• [Excerpt to read]:
If you are dealing with timed data or similar, you may consider to
partition your table(s).

In order to deal with large data, I've built a "logical" partition
system,
whereas the target partition is defined by the date of my data (the date
is part of the filenames that I import...).

Instead of using the Postgres partitioning framework, I keep the tables
boundaries within a refererence table.
Then I've built a function that takes the different query parameters as
argument (column list, where clause...).
This functions retrieve the list of tables to query from my reference
table and build the final query, binding
the different subqueries from each partition with "UNION ALL".
It also requires an additional reference table that describes the table
columns (data type, behaviour , e.g. groupable,summable...)


This allowed me to replace many "delete" with "drop table" statements,
whis is probably the main advantage of the solution.


The biggest issue was the implementation time ;-) but I'm really happy
with the resulting performances.

HTH,

Marc





-----Original Message-----
From: pgsql-performance-owner@postgresql.org
[mailto:pgsql-performance-owner@postgresql.org] On Behalf Of Peter
Schuller
Sent: Friday, March 30, 2007 7:17 AM
To: pgsql-performance@postgresql.org
Subject: [PERFORM] Scaling SELECT:s with the number of disks on a stripe

Hello,

I am looking to use PostgreSQL for storing some very simple flat data
mostly in a single table. The amount of data will be in the hundreds of
gigabytes range. Each row is on the order of 100-300 bytes in size; in
other words, small enough that I am expecting disk I/O to be seek bound
(even if PostgreSQL reads a full pg page at a time, since a page is
significantly smaller than the stripe size of the volume).

The only important performance characteristics are insertion/deletion
performance, and the performance of trivial SELECT queries whose WHERE
clause tests equality on one of the columns.

Other than absolute performance, an important goal is to be able to
scale fairly linearly with the number of underlying disk drives. We are
fully willing to take a disk seek per item selected, as long as it
scales.

To this end I have been doing some benchmarking to see whether the plan
is going to be feasable. On a 12 disk hardware stripe, insertion
performance does scale somewhat with concurrent inserters. However, I am
seeing surprising effects with SELECT:s: a single selecter generates the
same amount of disk activity as two concurrent selecters (I was easily
expecting about twice).

The query is simple:

SELECT * FROM test WHERE value = 'xxx' LIMIT 1000;

No ordering, no joins, no nothing. Selecting concurrently with two
different values of 'xxx' yields the same amount of disk activity (never
any significant CPU activity). Note that the total amount of data is too
large to fit in RAM (> 500 million rows), and the number of distinct
values in the value column is 10000. The column in the WHERE clause is
indexed.

So my first question is - why am I not seeing this scaling? The absolute
amount of disk activity with a single selecter is consistent with what I
would expect from a SINGLE disk, which is completely expected since I
never thought PostgreSQL would introduce disk I/O concurrency on its
own. But this means that adding additional readers doing random-access
reads *should* scale very well with 12 underlying disks in a stripe.

• [Recorded information]:
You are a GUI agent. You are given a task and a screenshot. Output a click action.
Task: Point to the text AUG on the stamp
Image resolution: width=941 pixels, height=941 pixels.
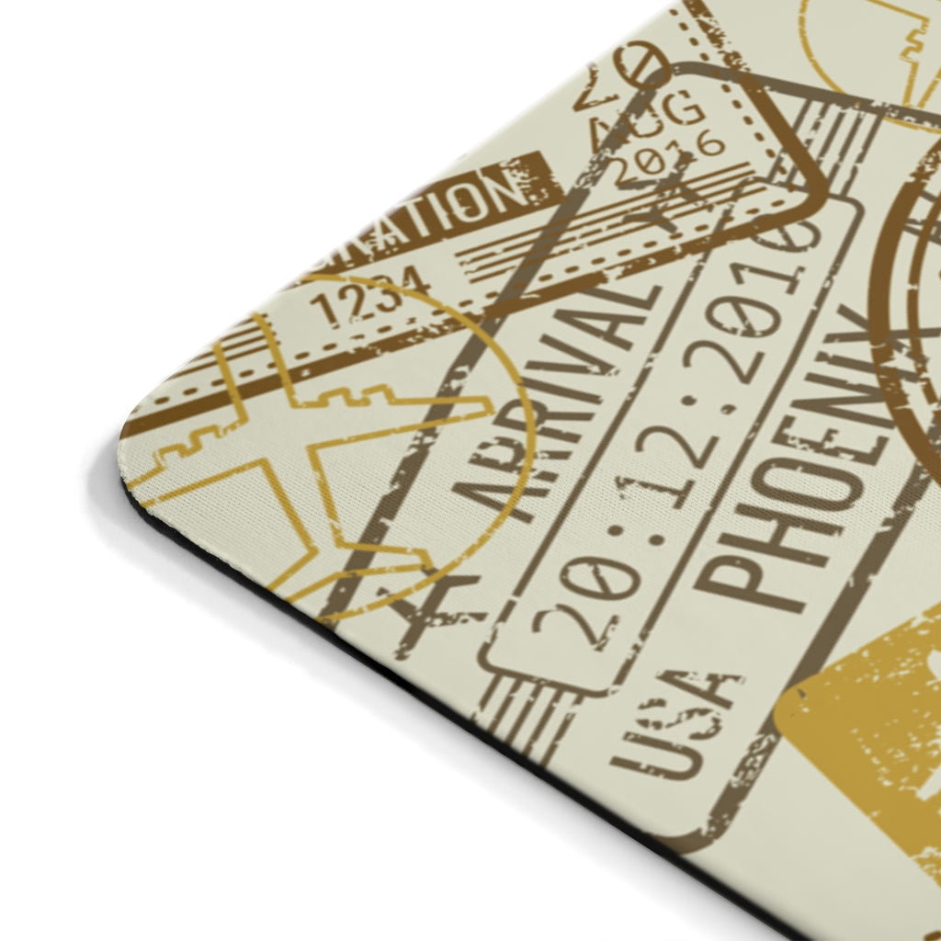click(648, 124)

• [Required work]:
1. In the PostgreSQL mailing-list excerpt, what does the writer of the reply name as the biggest issue with the partition system?
2. In the PostgreSQL mailing-list excerpt, update the passage from "This functions retrieve" up to and including "of the solution.", replacing "drop table" with "truncate table".
3. Write what comes next in the PostgreSQL mailing-list excerpt, picking up after its final sentence.
The material after the PostgreSQL mailing-list excerpt is separate from it.

• [Solved problems]:
1. The implementation time.

2.
This functions retrieve the list of tables to query from my reference
table and build the final query, binding
the different subqueries from each partition with "UNION ALL".
It also requires an additional reference table that describes the table
columns (data type, behaviour , e.g. groupable,summable...)


This allowed me to replace many "delete" with "truncate table" statements,
whis is probably the main advantage of the solution.

3.
(Note that I have seen fairly similar results on other RAID variants
too, including software RAID5 (yes yes I know), in addition to the
hardware stripe.)

These tests have been done Linux 2.6.19.3 and PostgreSQL 8.1.

Secondly, I am seeing a query plan switch after a certain threshold.
Observe:

perftest=# explain select * from test where val='7433' limit 1000;
                                       QUERY PLAN

------------------------------------------------------------------------
-----------------
 Limit  (cost=0.00..4016.50 rows=1000 width=143)
   ->  Index Scan using test_val_ix on test  (cost=0.00..206620.88
rows=51443 width=143)
         Index Cond: ((val)::text = '7433'::text)
(3 rows)

Now increasing to a limit of 10000:

perftest=# explain select * from test where val='7433' limit 10000;
                                      QUERY PLAN

------------------------------------------------------------------------
--------------
 Limit  (cost=360.05..38393.36 rows=10000 width=143)
   ->  Bitmap Heap Scan on test  (cost=360.05..196014.82 rows=51443
width=143)
         Recheck Cond: ((val)::text = '7433'::text)
         ->  Bitmap Index Scan on test_val_ix  (cost=0.00..360.05
rows=51443 width=0)
               Index Cond: ((val)::text = '7433'::text)
(5 rows)

The interesting part is that the latter query is entirely CPU bound (no
disk I/O at all) for an extended period of time before even beginning to
read data from disk. And when it *does* start performing disk I/O, the
performance is about the same as for the other case. In other words, the
change in query plan seems to do nothing but add overhead.

What is the bitmap heap scan supposed to be doing that would increase
performance above a "seek once per matching row" plan? I haven't been
able to Google my way to what the intended benefit is of a heap scan vs.
a plain index scan.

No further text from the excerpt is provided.